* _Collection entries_
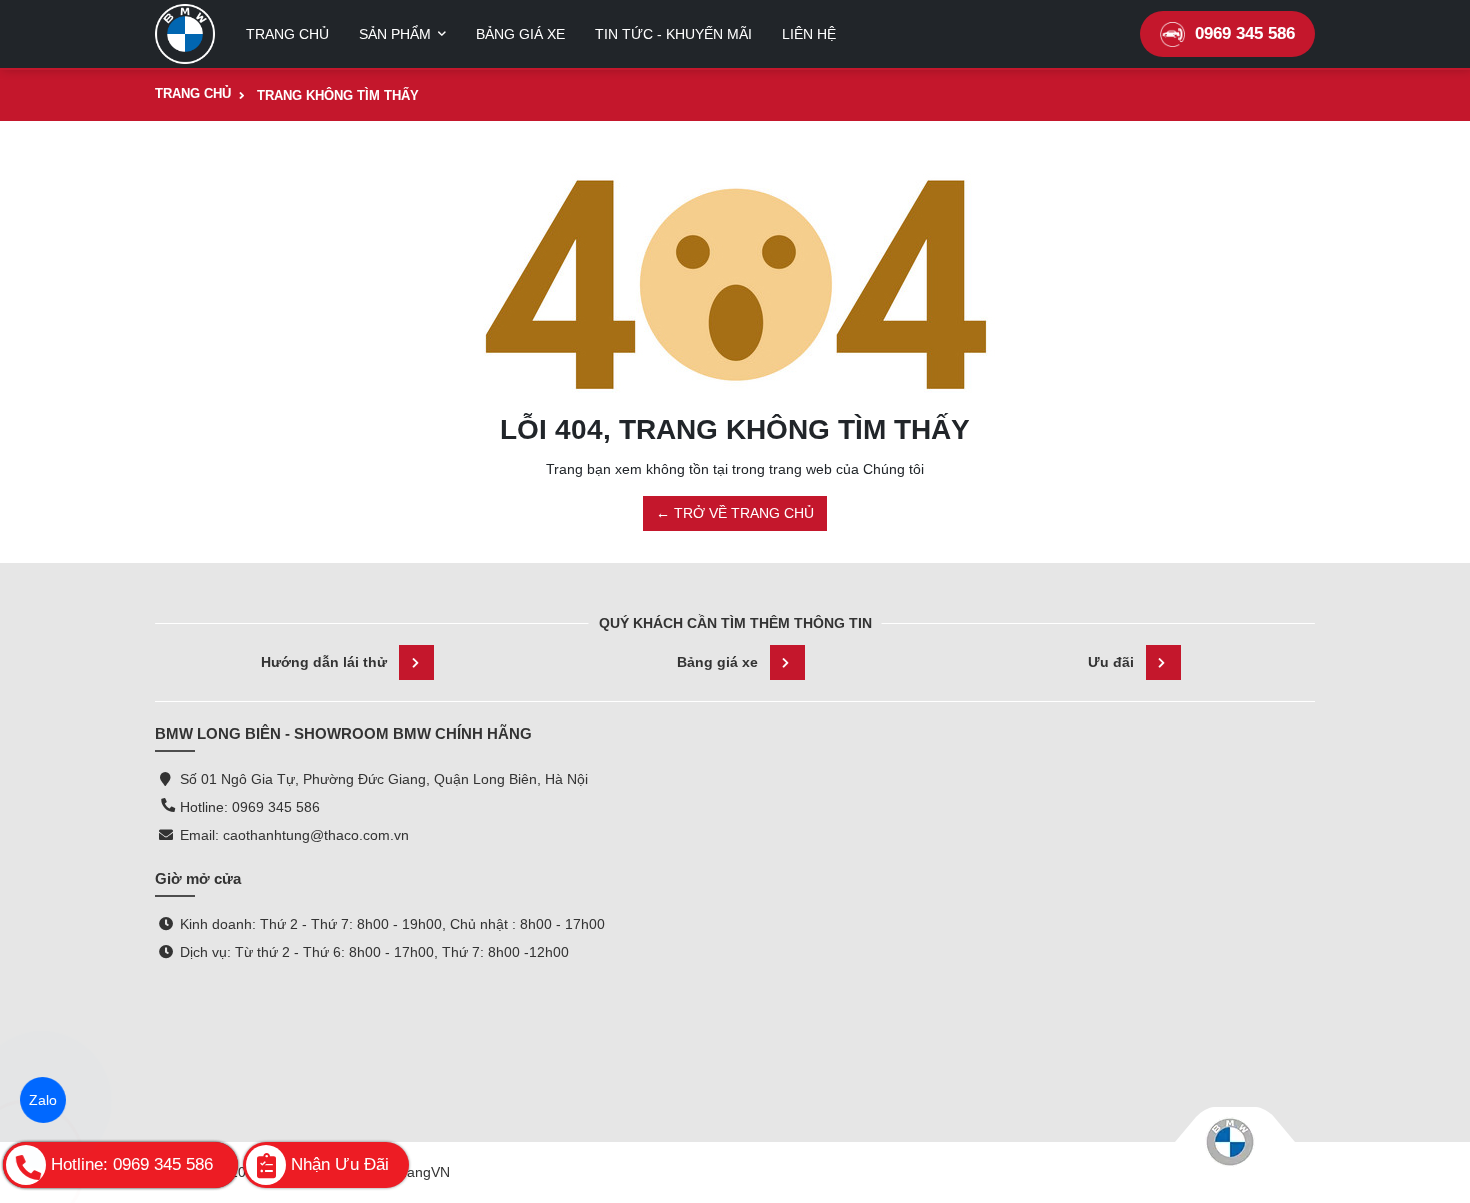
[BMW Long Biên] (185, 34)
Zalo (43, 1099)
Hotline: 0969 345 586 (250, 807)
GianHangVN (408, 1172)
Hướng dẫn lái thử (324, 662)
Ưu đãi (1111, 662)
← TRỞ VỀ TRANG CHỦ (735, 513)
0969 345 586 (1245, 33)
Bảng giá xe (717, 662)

* _What to produce_
In your copy, repeat the records above exactly and include no images.

* _Exercise solution_
[BMW Long Biên] (185, 34)
Zalo (43, 1099)
Hotline: 0969 345 586 (250, 807)
GianHangVN (408, 1172)
Hướng dẫn lái thử (324, 662)
Ưu đãi (1111, 662)
← TRỞ VỀ TRANG CHỦ (735, 513)
0969 345 586 (1245, 33)
Bảng giá xe (717, 662)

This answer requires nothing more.